That is, whereas the rent-by-owner segment was responsible for 51% of the bookings, says Vice President of Research Douglas Quinby, the managed segment took in 51% of the revenue. But the trend, he adds, is toward professional management.
“When the market was very strong, owners could be choosy. And they didn’t have to take a very professional approach,” Quinby explains. “Now, they have to be much more engaged.”
It’s impossible to discuss all the benefits a professional manager brings to the table in the space allotted here. But let’s take a deeper look at just a few:
•Marketing. You might be able to fill a few weeks or months through word-of-mouth or local advertising. You might even be able to create a website.
But the pros can place your property in the local multiple list service, and they can advertise not just in local papers but in those ubiquitous weekly real estate magazines you see on newsstands, on television and online. Then there’s email marketing, social media and online listing sites.
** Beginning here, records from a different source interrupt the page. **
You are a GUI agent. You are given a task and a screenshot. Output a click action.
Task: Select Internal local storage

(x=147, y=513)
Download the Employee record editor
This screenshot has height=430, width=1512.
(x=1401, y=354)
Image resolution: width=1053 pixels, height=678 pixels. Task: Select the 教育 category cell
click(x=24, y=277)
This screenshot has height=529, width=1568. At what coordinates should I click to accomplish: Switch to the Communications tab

“Some of the biggest advantages to partnering with a professional are the in-depth programs designed to market their inventory,” the Vacation Rental Managers Assn. website says. “Companies may invest in high-resolution property videos or photos, guest surveys, contests, promotional trade outs, brochures, rack cards and more to drive business.”
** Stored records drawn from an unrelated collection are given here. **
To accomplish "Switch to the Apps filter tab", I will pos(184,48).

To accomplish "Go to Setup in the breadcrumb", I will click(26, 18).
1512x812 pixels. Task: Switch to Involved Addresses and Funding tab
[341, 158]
•Screening. This is more than determining whether the potential guest can fog a mirror. The pros make sure the tenant is qualified by income, age and background.
“I don’t put just anyone who can come up with the first month’s rent and security deposit into your home,” says Joan Medeiros of Royalty Rentals and Property Management in Fort Myers, Fla., who handles only year-round leases, not seasonals.
“I screen them carefully,” says the longtime manager, who takes the first month’s rent and 10% of the monthly rent as her fee. “I do a full background check, including credit and criminal.”
Medeiros also asks for three current pay stubs and looks for prior evictions. If the prospect has been evicted anywhere in the previous five years, she turns them down flat.
That may be a little much for weekly rentals, but certainly not for anything longer. “You have to be tough to get the right people,” she says.
•Inspections. It’s difficult, if not impossible, to lord over your place when you live hundreds of miles away. But on-site managers are around all the time.
Medeiros inspects the inside of her properties every three months and the outside every month. She also does a walk-through before tenants move in, when they move in and when they move out. Again, perhaps a little much on a weekly rental. But you get the idea.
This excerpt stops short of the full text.